Judging from the different sizes of the females which included perfectly developed ova, I infer that they must breed more than once during their lives; and therefore, that successive sets of males, as in the genus Scalpellum, must become attached to them. I was not, however, able to discover the prehensile antennæ or other remains of the old males adherent to the females; a circumstance which I presume is accounted for by their attachment being weak. Considering the very small size of the male, it is not surprising that so many,—in one case fourteen,—are required to impregnate the numerous ova of a single female. How the males know the proper period when the ova, lying in a sheet at the very base of the sack of the female, are ready for impregnation, I cannot say, without it be that they perceive the moulting of the external membrane, close to the edge of which they are attached; for this moulting would indicate the period when the ovigerous lamella came to the surface of the sack, and the ova would then be soon ready for impregnation. From the position in which the males are attached, and from the extraordinary length of the probosciformed penis, capable of voluntary movements, I have no doubt the males can insert the tip of this organ within the lower edge of the orifice of the sack, and there discharge the spermatozoa, which, by their own movements, must pass down the sides of the sack of the female till they reach their proper destination. The position of the males, with respect to the female’s body, is almost exactly the same as that occupied by the complemental males of Scalpellum Peronii and villosum; the lower and narrow end of the fissure, worn in the gasteropod shell, here affording that protection to the males, which the edges of the opposed scuta afford to the complemental males of the above two species of Scalpellum. We cannot doubt that these latter males aid in the impregnation of the ova of the hermaphrodites, but they are not furnished with a very long penis, probably for the very reason that they are complemental males, and therefore not so absolutely necessary for the impregnation of the ova as are the males of Alcippe.

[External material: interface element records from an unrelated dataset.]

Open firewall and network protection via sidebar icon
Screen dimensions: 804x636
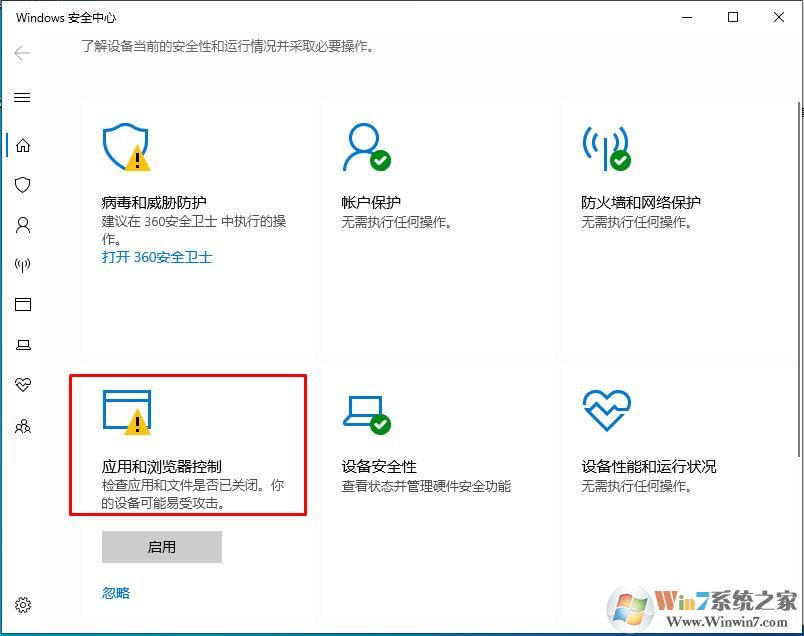[x=23, y=265]
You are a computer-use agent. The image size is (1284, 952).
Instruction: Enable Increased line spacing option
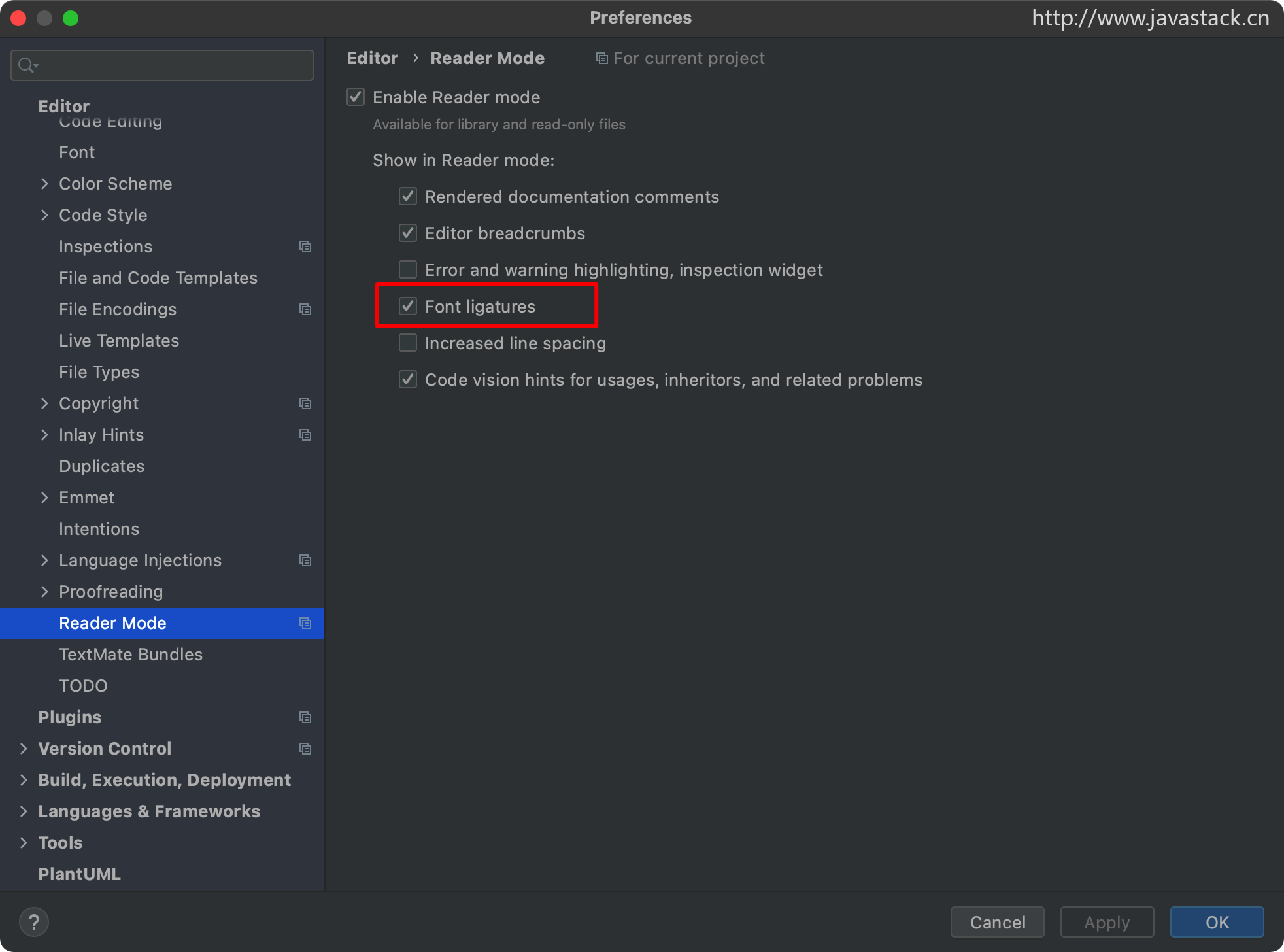408,343
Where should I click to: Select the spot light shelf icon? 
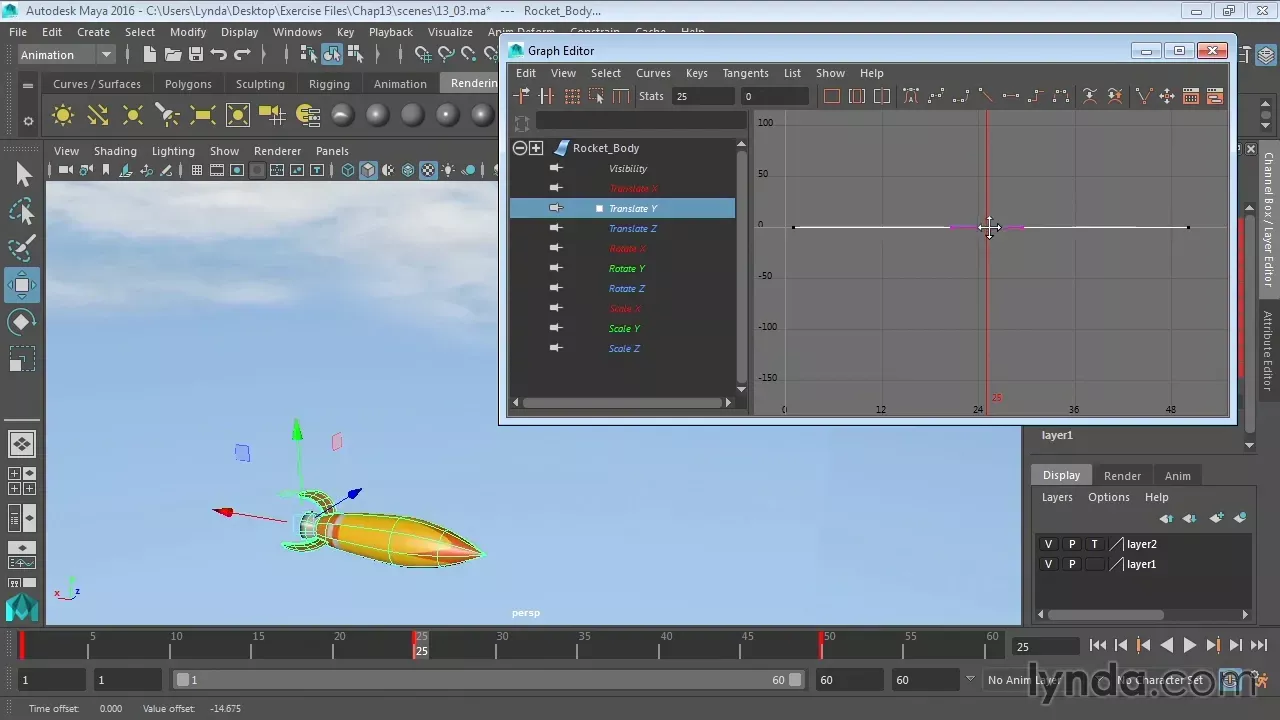(167, 115)
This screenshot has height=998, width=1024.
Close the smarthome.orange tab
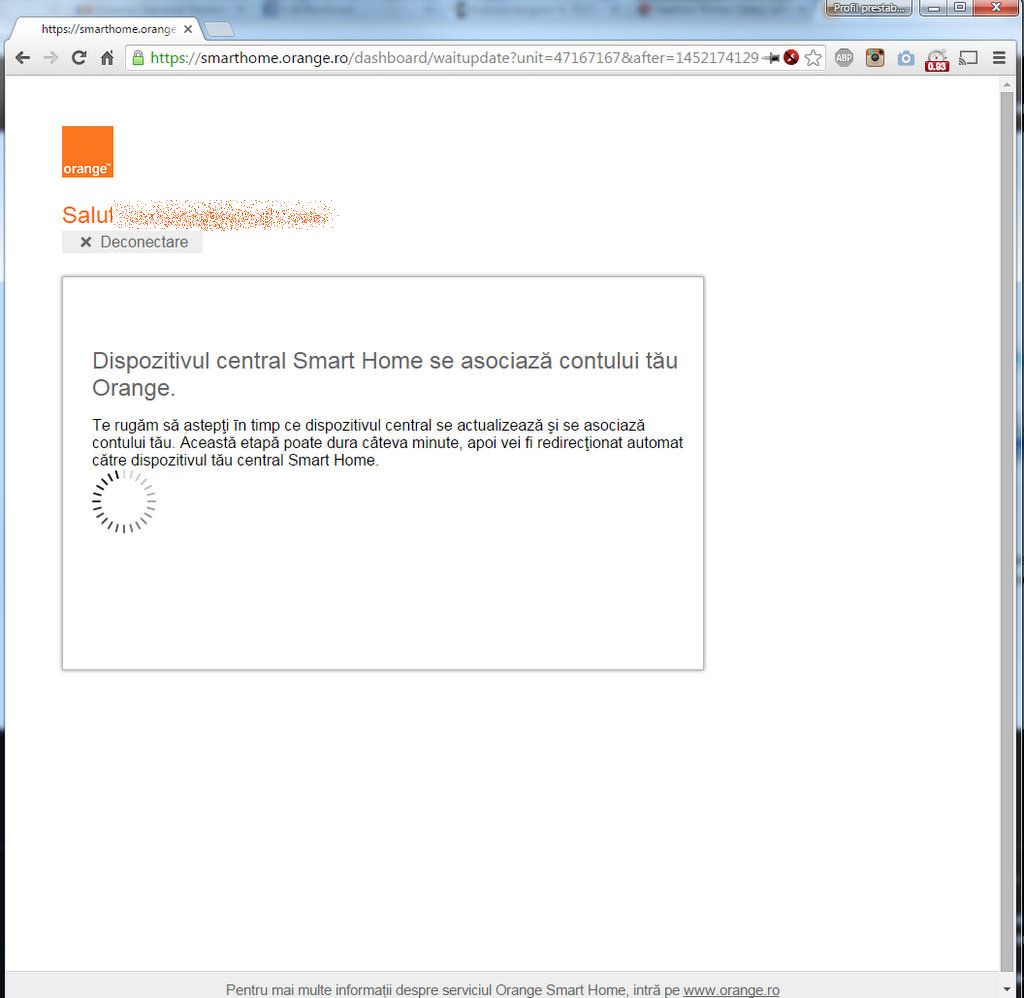click(188, 29)
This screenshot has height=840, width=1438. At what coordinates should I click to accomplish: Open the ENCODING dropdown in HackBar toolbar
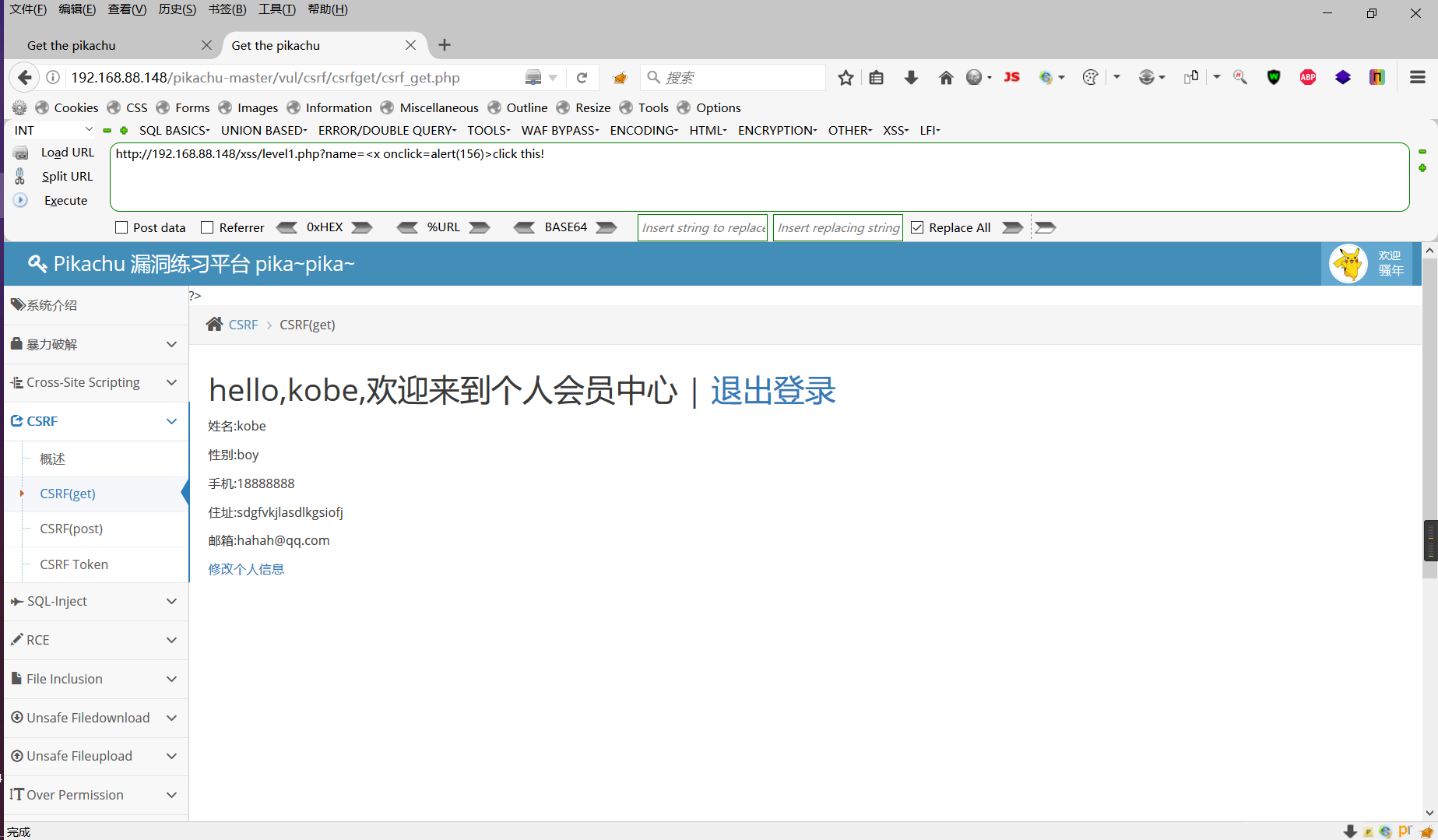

I have, in my former volume, expressed my astonishment at the extent to which abortion had been carried in the male Ibla; but it has been carried much further in the male Alcippe. In Ibla, the thorax is reduced to a mere flap, and only two pairs of cirri exist in a most useless and rudimentary state, but there is a well organised mouth, stomach, and anus. In the males of Scalpellum vulgare, ornatum, and rutilum there is no mouth or stomach, but there is a thorax with four pairs of minute, modified cirri, and a large abdominal lobe. Here, in the male Alcippe, all these negatives are united, we have no mouth, no stomach, no thorax, no cirri, no abdomen! The archetype crustacean consists of twenty-one segments; of these the seventeen anterior segments can be clearly made out in the archetype Cirripede: now, in the male Alcippe, the first three segments are largely developed, forming all that is externally visible, but the remaining fourteen segments are absolutely aborted, but in idea may be considered as forming the membranous depression whence the probosciformed penis springs; for this organ normally arises at the extremity of the seventeenth segment. To show the wonderful diversity of nature, even in the same sub-class, I may be permitted to remark, that whilst in Alcippe only the three anterior segments are developed, the fourteen succeeding segments being rudimentary, in Proteolepas (hereafter to be described) these fourteen segments are all largely developed, whilst the three anterior segments are quite aborted, being represented only by a thin envelope to the two threads by which this Cirripede is attached to the supporting object.[149]